(Recorded data)
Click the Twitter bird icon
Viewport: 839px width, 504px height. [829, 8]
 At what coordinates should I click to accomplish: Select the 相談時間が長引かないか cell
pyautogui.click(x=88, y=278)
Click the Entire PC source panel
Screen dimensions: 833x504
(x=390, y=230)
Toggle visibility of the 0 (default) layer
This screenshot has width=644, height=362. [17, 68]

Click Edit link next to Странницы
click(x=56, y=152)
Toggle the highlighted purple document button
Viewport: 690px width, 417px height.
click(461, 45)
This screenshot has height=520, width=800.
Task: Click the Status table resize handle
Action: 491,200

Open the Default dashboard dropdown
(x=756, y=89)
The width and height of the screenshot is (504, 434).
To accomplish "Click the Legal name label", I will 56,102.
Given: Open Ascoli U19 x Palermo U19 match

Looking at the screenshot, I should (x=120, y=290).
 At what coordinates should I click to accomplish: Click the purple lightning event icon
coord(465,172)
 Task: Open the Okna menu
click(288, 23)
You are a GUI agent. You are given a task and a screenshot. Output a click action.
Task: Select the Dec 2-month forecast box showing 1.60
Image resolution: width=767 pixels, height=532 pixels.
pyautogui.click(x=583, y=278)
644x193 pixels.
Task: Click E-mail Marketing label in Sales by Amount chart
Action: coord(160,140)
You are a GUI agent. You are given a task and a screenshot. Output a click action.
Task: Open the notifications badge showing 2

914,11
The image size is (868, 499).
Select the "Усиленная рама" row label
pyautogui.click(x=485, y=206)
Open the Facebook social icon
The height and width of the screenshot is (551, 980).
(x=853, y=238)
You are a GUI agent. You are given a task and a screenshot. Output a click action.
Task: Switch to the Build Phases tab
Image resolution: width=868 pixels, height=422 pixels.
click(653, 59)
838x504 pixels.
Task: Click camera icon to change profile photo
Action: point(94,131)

:: Action item ::
Your answer must be an exact transcription of all the data above.

:: Response area ::
Click the Twitter bird icon
Viewport: 839px width, 504px height. [829, 8]
 At what coordinates should I click to accomplish: Select the 相談時間が長引かないか cell
pyautogui.click(x=88, y=278)
Click the Entire PC source panel
Screen dimensions: 833x504
(x=390, y=230)
Toggle visibility of the 0 (default) layer
This screenshot has width=644, height=362. [17, 68]

Click Edit link next to Странницы
click(x=56, y=152)
Toggle the highlighted purple document button
Viewport: 690px width, 417px height.
click(461, 45)
This screenshot has height=520, width=800.
Task: Click the Status table resize handle
Action: 491,200

Open the Default dashboard dropdown
(x=756, y=89)
The width and height of the screenshot is (504, 434).
To accomplish "Click the Legal name label", I will 56,102.
Given: Open Ascoli U19 x Palermo U19 match

Looking at the screenshot, I should (x=120, y=290).
 At what coordinates should I click to accomplish: Click the purple lightning event icon
coord(465,172)
 Task: Open the Okna menu
click(288, 23)
You are a GUI agent. You are given a task and a screenshot. Output a click action.
Task: Select the Dec 2-month forecast box showing 1.60
Image resolution: width=767 pixels, height=532 pixels.
pyautogui.click(x=583, y=278)
644x193 pixels.
Task: Click E-mail Marketing label in Sales by Amount chart
Action: coord(160,140)
You are a GUI agent. You are given a task and a screenshot. Output a click action.
Task: Open the notifications badge showing 2

914,11
The image size is (868, 499).
Select the "Усиленная рама" row label
pyautogui.click(x=485, y=206)
Open the Facebook social icon
The height and width of the screenshot is (551, 980).
(x=853, y=238)
You are a GUI agent. You are given a task and a screenshot. Output a click action.
Task: Switch to the Build Phases tab
Image resolution: width=868 pixels, height=422 pixels.
click(653, 59)
838x504 pixels.
Task: Click camera icon to change profile photo
Action: point(94,131)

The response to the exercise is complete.